When the Legislative Council members convene their annual hearing on the town’s spending plan for 2004-2005 on March 24 at 7:30 in the Reed School, they will be faced with two realities: one looming in front of their eyes and one looming in the back of their minds. Spread out before them in the school cafetorium will be scores of citizens unhappy about “cuts” that have already been made to the budget. (Cuts, remember, aren’t spending reductions, but reductions to the increases proposed for the coming year. The overall budget is up six percent.) In the back of their minds will be the memory of last year’s budget, which was rejected twice in townwide votes before finally winning voter approval in a third referendum.
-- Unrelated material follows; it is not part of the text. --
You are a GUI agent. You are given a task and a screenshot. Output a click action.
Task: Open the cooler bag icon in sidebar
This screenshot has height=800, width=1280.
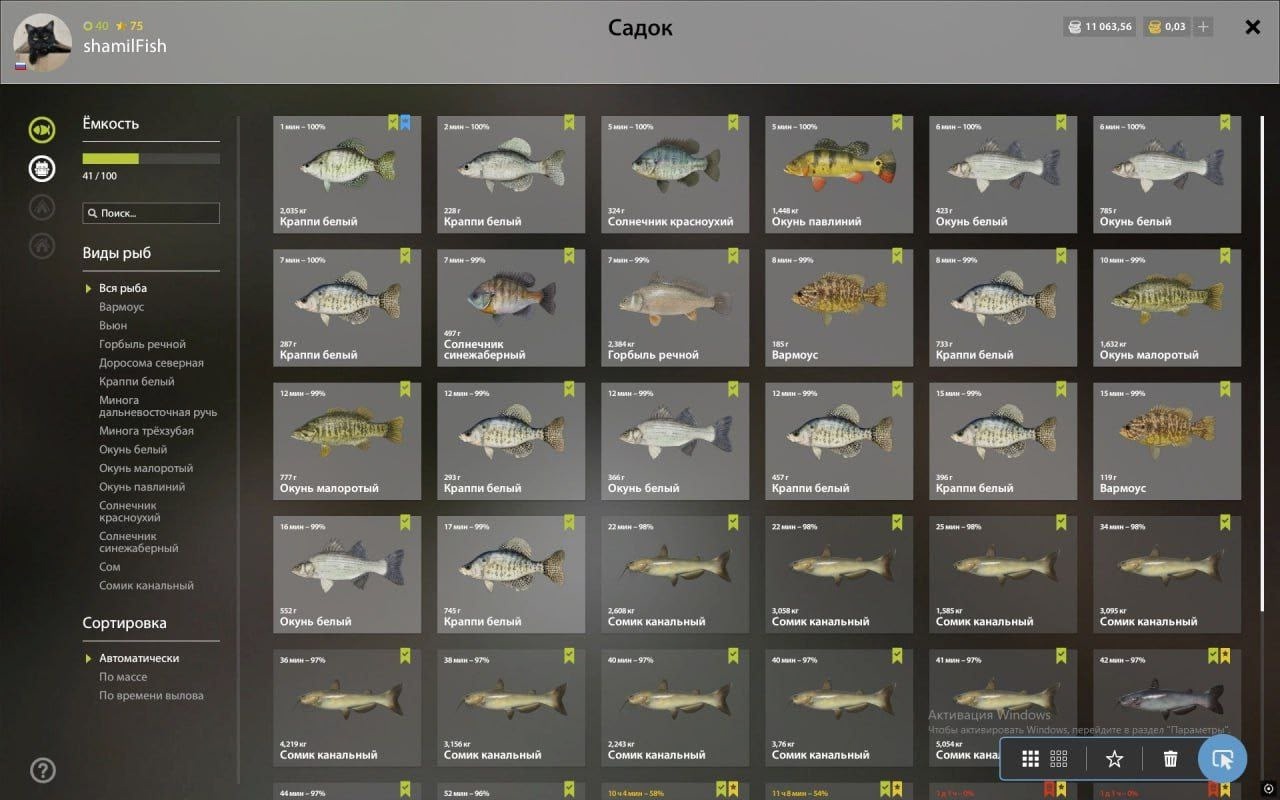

The Board of Finance has already tried to reconcile these two realities, trimming $820,000 from the proposed spending plan before it passed it along to the council. Most of the reductions came from line items in the town’s operating budget, but school supporters saw $250,000 disappear from the Board of Education’s budget request. Those cuts may help pack the house at the council hearing.

Even if 100, or 200, or even 300 people show up at the hearing next week hoping to restore money to the 2004-2005 budget, they will still have to make a compelling case. Last year, 2,500 voters steadfastly rejected a tax rate that was 1.5 mills lower than what is proposed this year, and we believe most of them are still in town and still unhappy with the size of their tax bills. Each incremental increase in the tax rate may draw even more people to their cause. Adding money to the budget at this stage would not only require a two-thirds majority vote of the council, it would motivate the sizable core of budget opponents to take back the additions and then some.

It is true that some important expenditures have been removed from the proposed budget by the finance board: $78,800 for police patrol cars, $70,000 for roads, $50,000 for the Booth Library. These are the kinds of sacrifices the town will continue to face until it can bring more stability to the tax rate in this time of rapid residential development. With that long-term goal in mind, however, the Board of Finance has decided on one shrewd investment that the council should also endorse. The $75,000 earmarked for the town’s tercentennial celebrations was diverted to finance an additional $1 million for open space acquisition. It is, in our view, a more farsighted 300th birthday present for a town struggling to retain its identity in the coming century.

While money does matter, we must resolve to spend it where it matters most. The budget currently before the Legislative Council reflects that priority and still allows us to speak credibly about accountability, service, and our legacy to the future.